Other government witnesses included Judy Regnier, the former office manager at Mr. Avenatti’s law firm, who testified that the firm had been short on money; Elizabeth Beier, an editor at St. Martin’s, who said that to her knowledge Mr. Avenatti had never threatened the publisher with legal action; and Luke Janklow, the president and managing director at Janklow & Nesbit.

Mr. Janklow compared Mr. Avenatti’s stature in 2018 to that of a “folk hero” fighting for those who had not voted for Mr. Trump, and said he had accepted as legitimate the fake letter purporting to be from Ms. Daniels in part “because it came from her attorney.”

Several times during the trial, Mr. Avenatti brought up an “attorney-client fee contract” between him and Ms. Daniels that said he would provide legal services for $100. That contract also said that if he helped Ms. Daniels “finalize” a book deal he would be entitled to “a reasonable percentage” of the proceeds — a figure that was “to be agreed upon between clients and attorney.” Ms. Daniels testified that no such agreement had been reached.

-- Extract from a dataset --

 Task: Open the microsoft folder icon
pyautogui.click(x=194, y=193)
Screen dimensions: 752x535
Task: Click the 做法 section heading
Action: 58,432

Still, Mr. Avenatti told Judge Furman that he was planning a defense based on the premise that he could not be convicted of stealing from Ms. Daniels because he genuinely believed that their agreement gave him a just claim to some of the $800,000 from St. Martin’s.

Although Mr. Avenatti had contemplated presenting as many as half a dozen witnesses in addition to testifying himself, he rested his case without calling anyone to the stand.

But during his closing argument, he floated the idea that he had deserved money from Ms. Daniels.

He pointed to thousands of hours of legal work on her behalf and what he described as hundreds of thousands of dollars in costs “advanced” to Ms. Daniels by his firm, including payments to arrange 24-hour security for her.

Mr. Avenatti also told jurors that he had been “instrumental” in helping secure the book contract with St. Martin’s, suggesting that Ms. Daniels’s story had been of interest to the publisher in part because of her legal fight with Mr. Trump — “the most powerful person on the planet.”

“I agreed to take on that fight for Ms. Daniels,” Mr. Avenatti said. “But I didn’t agree to do it for free.”